Every java program runs as a process and is allocated some memory. The memory allocated to the java process is called process heap.
The java heap i.e. the java object heap, is part of the process heap. The java object heap (also called just java heap) store the java objects i.e. object instances. The java heap can be configured using the several command line parameters.
Garbage collection is the mechanism used by java to reclaim or recollect the space occupied by objects that are not reachable from the program. This is necessary to ensure that the application does not run out of memory.
An object that cannot be reached from any reference within the running program is eligible for garbage collection.
The simplest form of GC iterates through all the references within the running program and marks all the objects that are reachable via those references directly or indirectly. At the end of this process, any object that is not marked, is considered garbage and becomes eligible for collection.
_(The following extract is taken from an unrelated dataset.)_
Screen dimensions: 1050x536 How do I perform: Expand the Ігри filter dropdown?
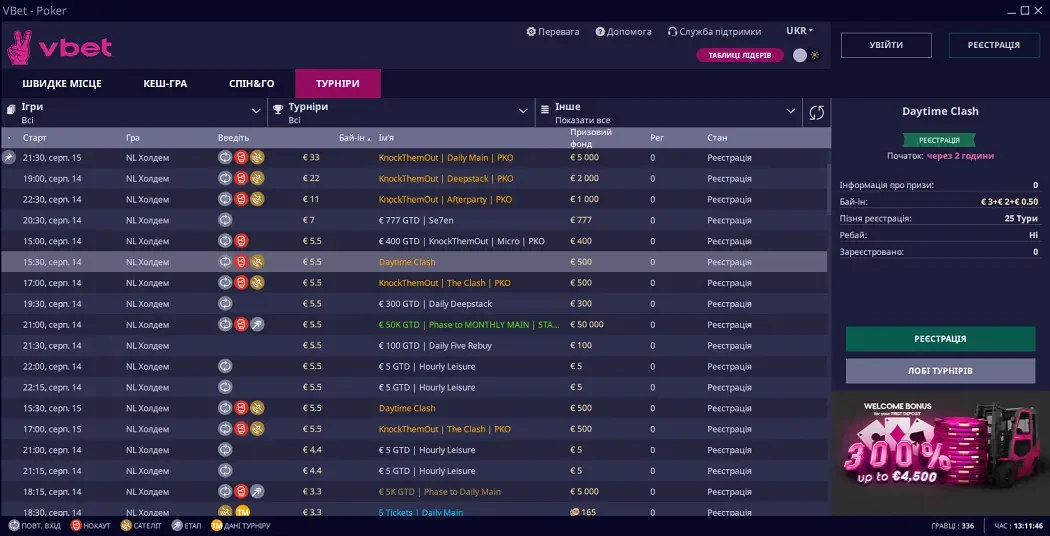[132, 112]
It’s obvious, that in case of this particular algorithm, the duration of the GC is relative of the number of objects referenced by the program.
In most applications, a larger number of objects are short-lived. i.e. there are relatively few objects that are created when the application is initialized and live until the end; which means, it makes sense for the GC to focus on the objects that are short-lived.
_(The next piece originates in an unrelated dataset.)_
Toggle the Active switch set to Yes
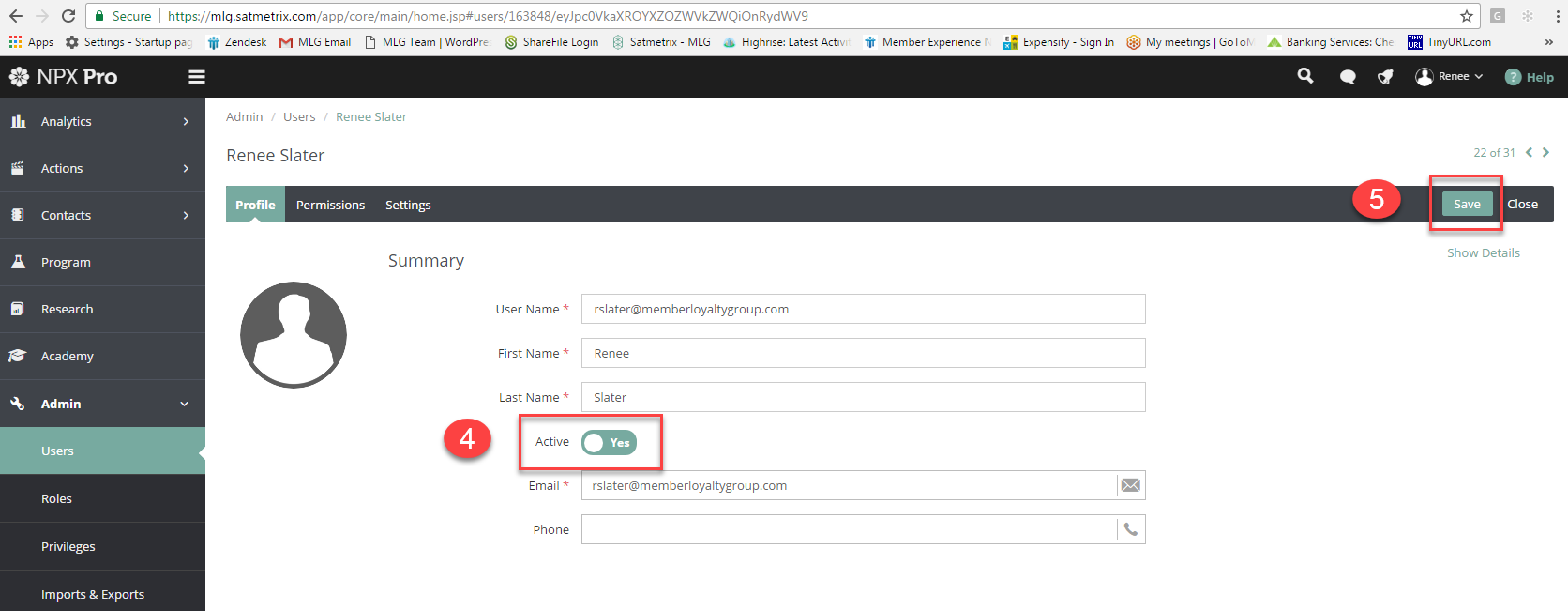The image size is (1568, 611). tap(609, 443)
To leverage this common property noticed in most applications, JVM manages the memory in generations i.e. it divides the object memory into groups depending on the age of the objects i.e. short-lived objects would stay in the young-generation and longer-living objects would be moved to the tenured-generation. New objects are allocated in the young-generation and longer-living objects that have survived a good number of collections are then moved to the tenured (older) generation.
There is also a permanent-generation where metadata for classes and methods are stored. The default permanent generation is generally enough, but applications that need to load a large number of classes may want to increase the perm-gen size. This can be done using the XX:MaxPermSize option.
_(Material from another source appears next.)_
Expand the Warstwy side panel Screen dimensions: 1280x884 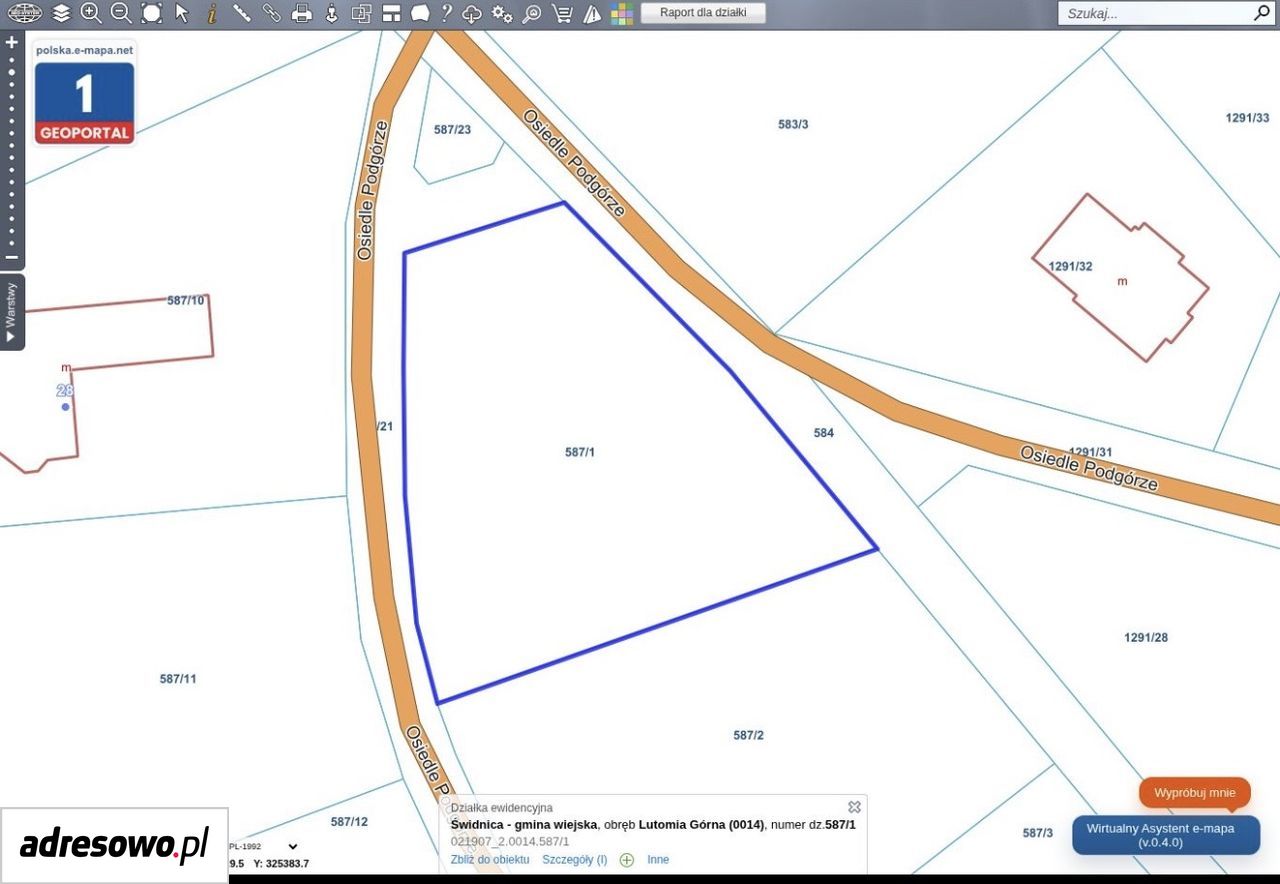coord(12,312)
But how does this grouping help?
As we have already seen, the amount of time spent in GC depends on the number of live objects. Since most objects in the young-generation would be short-lived (die quickly after their creation), running a GC on this area should not take very long. There would be only a few live objects that would need to be copied, and hence the GC pause would be significantly small. Also, the young-generation should be optimally sized which would deter the need to garbage collect the objects too soon. If the young-generation is too small, the GC would have to be called too soon, which means a lot of objects in the area would still be alive. The purpose would be defeated. Hence, the young-generation should be big enough to leverage the infant mortality (i.e. most objects will die soon – but not too soon). The young-generation should be around 1/3rd of the total heap size.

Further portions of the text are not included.